L’intérêt de Nicolas Deshayes pour le corps et les variations organiques qui jalonnent son œuvre l’a conduit à explorer plusieurs techniques de mise en forme du métal et des plastiques à travers de nouvelles séries d’œuvres.

Organe de surface et d’échange entre intérieur et extérieur, la peau a été investie comme un territoire d’exploration formelle. Des points de vue rapprochés sur des surfaces lisses ou en relief, plissées, ridées, parfois trouées et parsemées de poils lisses et ondulants, échafaudent d’étranges paysages épidermiques réalisés en bronze.
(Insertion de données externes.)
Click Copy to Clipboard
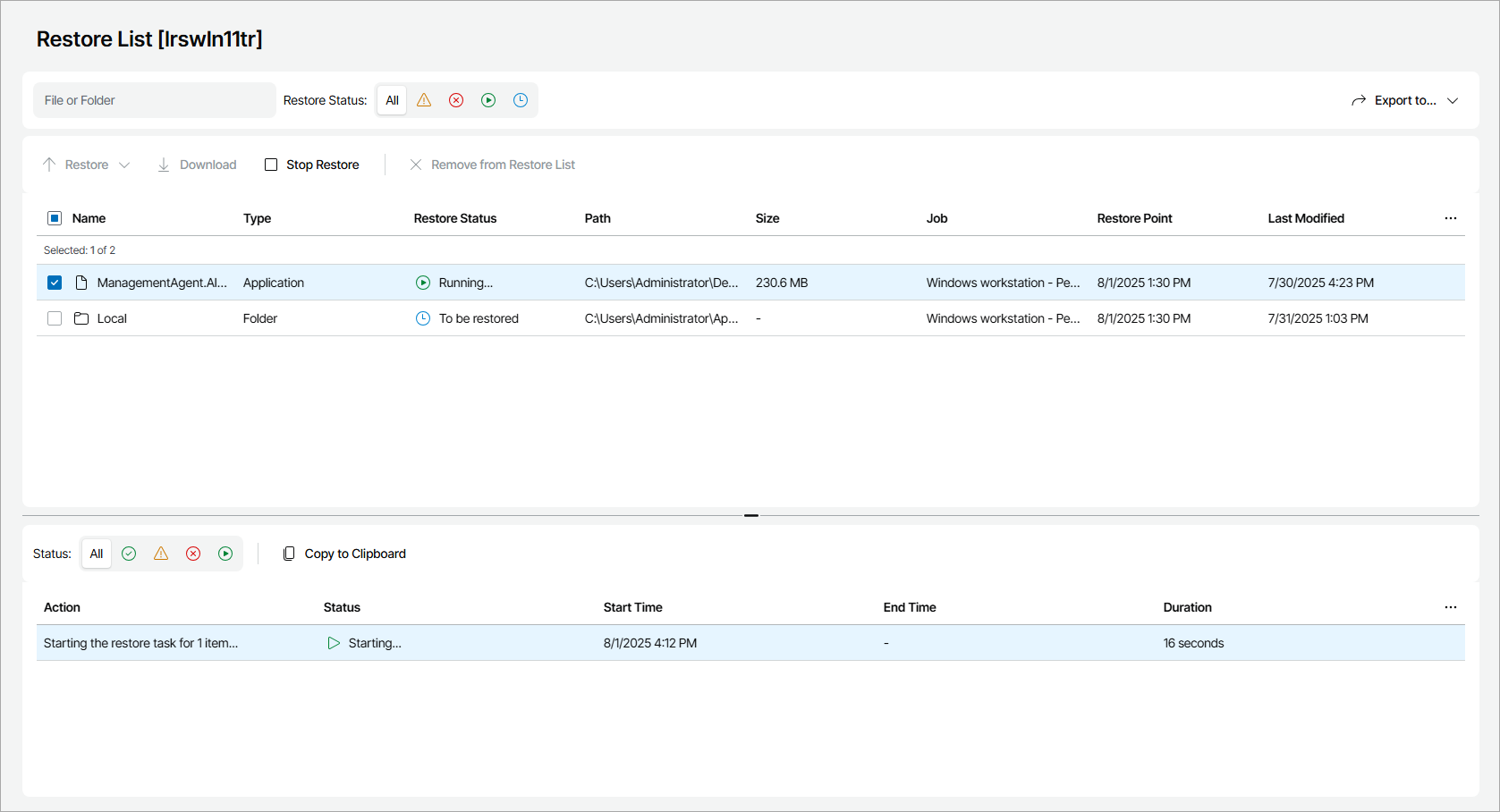 [x=344, y=554]
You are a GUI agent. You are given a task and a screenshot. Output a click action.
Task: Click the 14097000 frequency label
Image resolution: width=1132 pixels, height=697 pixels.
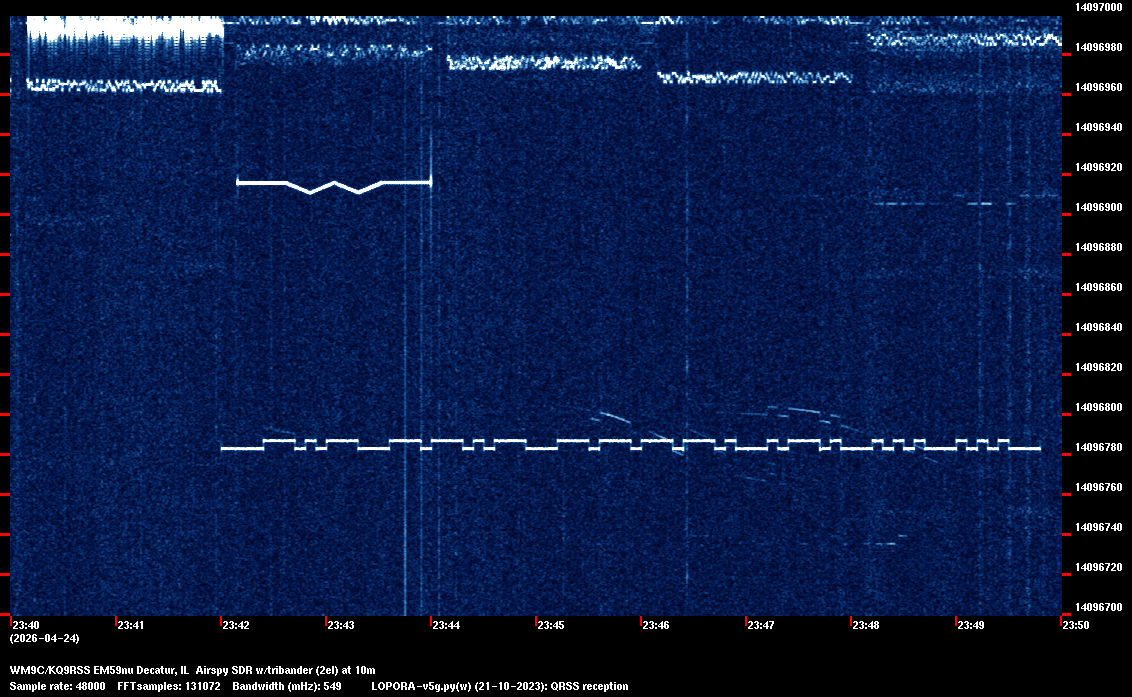(x=1098, y=7)
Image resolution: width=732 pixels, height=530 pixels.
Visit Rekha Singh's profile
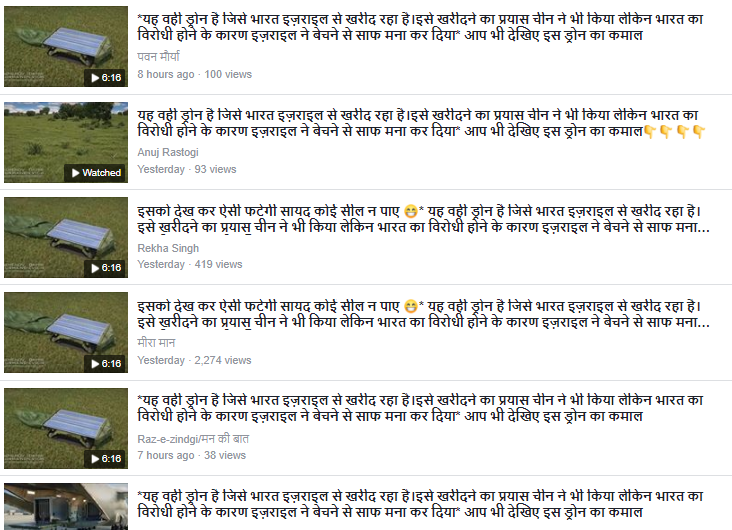[x=168, y=248]
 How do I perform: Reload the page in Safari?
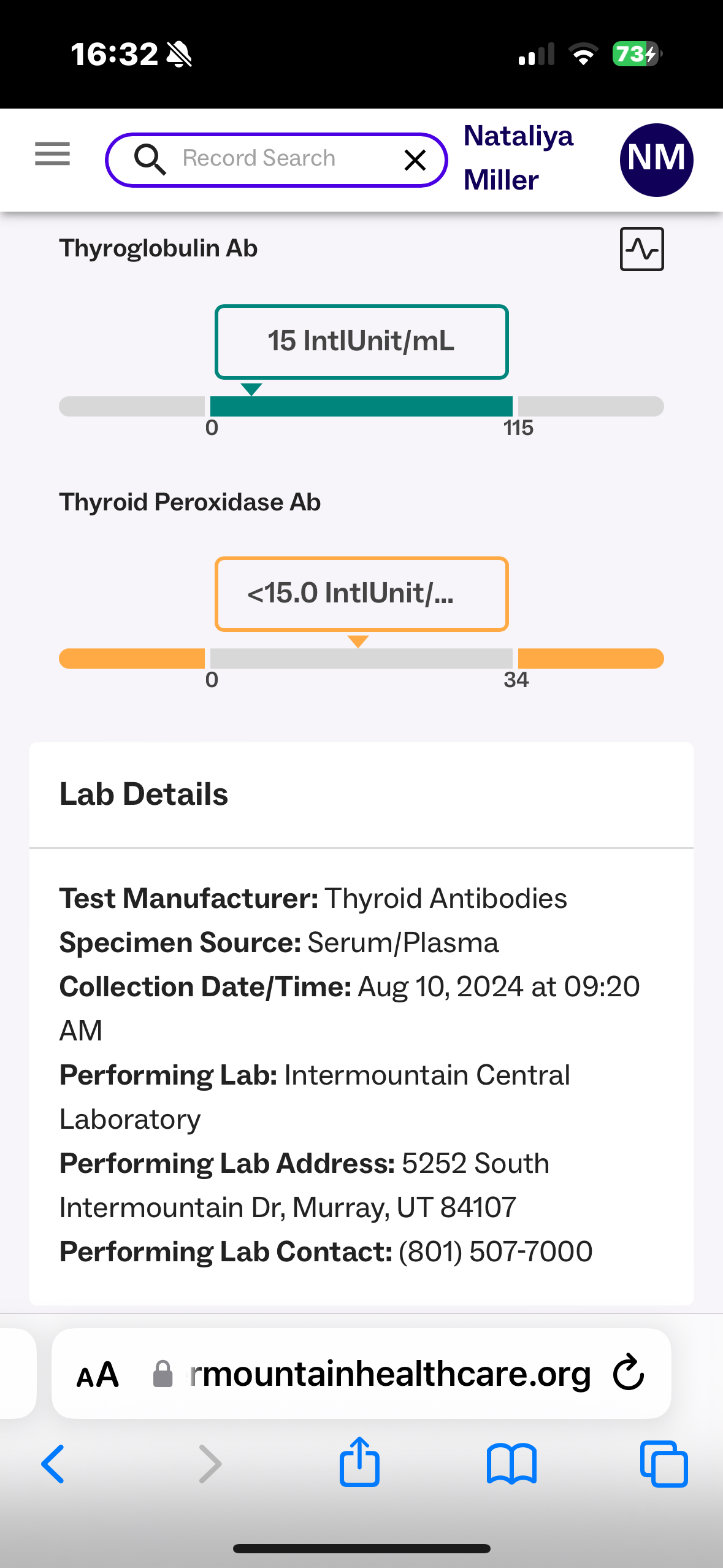(x=629, y=1373)

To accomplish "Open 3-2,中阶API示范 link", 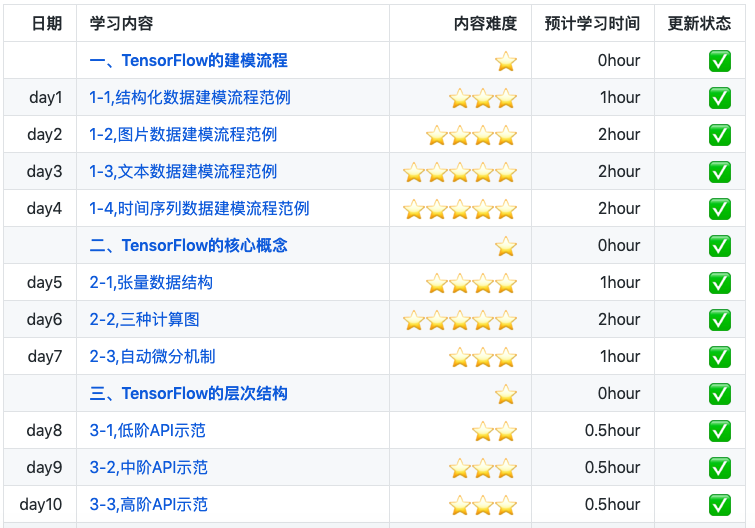I will [x=148, y=468].
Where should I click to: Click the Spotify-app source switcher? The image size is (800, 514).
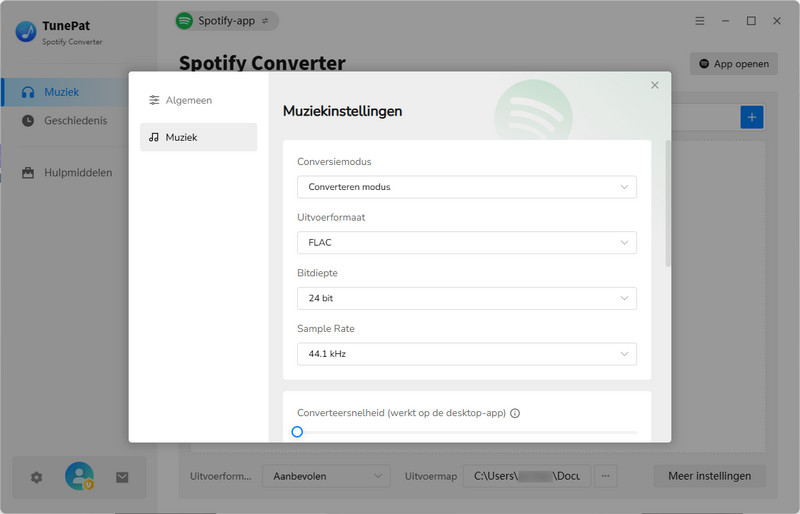[x=227, y=20]
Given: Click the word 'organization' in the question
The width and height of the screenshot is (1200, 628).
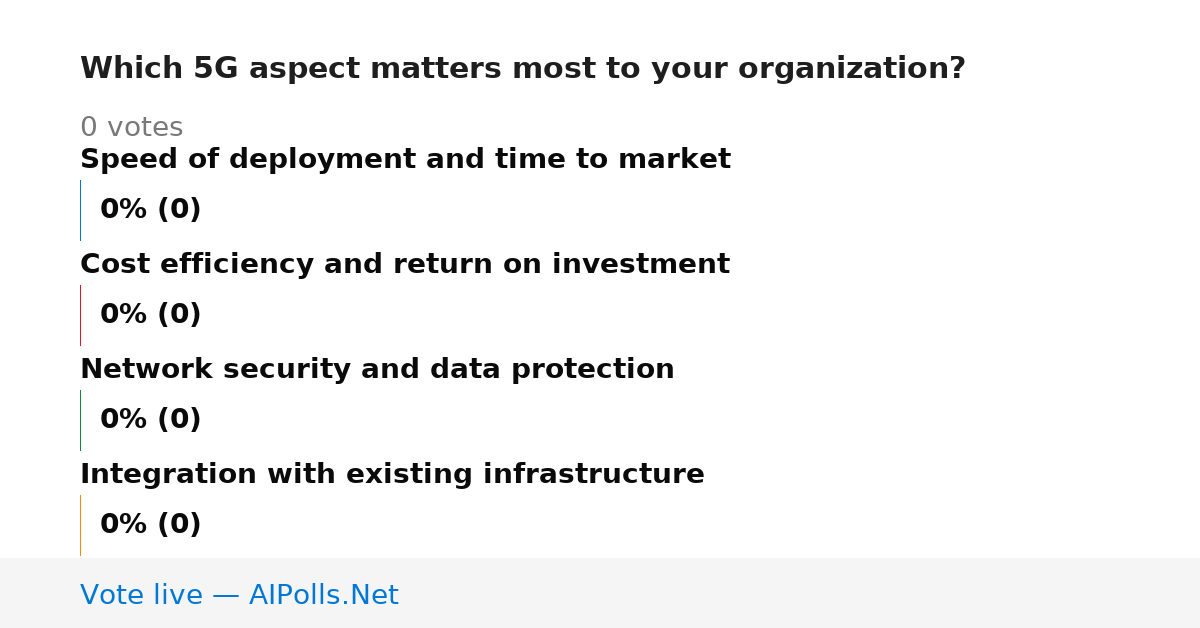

Fasciné par la nature des matières les plus nobles comme les plus populaires, Nicolas Deshayes a trouvé un écho insoupçonné avec la ligne de production de thermoformages médicaux produits par l’entreprise Cartolux à Peschadoires, près de Thiers, avec lesquels il a réalisé des éléments plastiques imprimés s’assemblant par modules comme un corps déployé à l’échelle de l’espace.

L’exposition « Gargouilles » appelle aussi une réflexion poussée sur ce qui fait corps humain et corps prothèse et jusqu’où l’humain s’investit dans le prolongement de l’organe.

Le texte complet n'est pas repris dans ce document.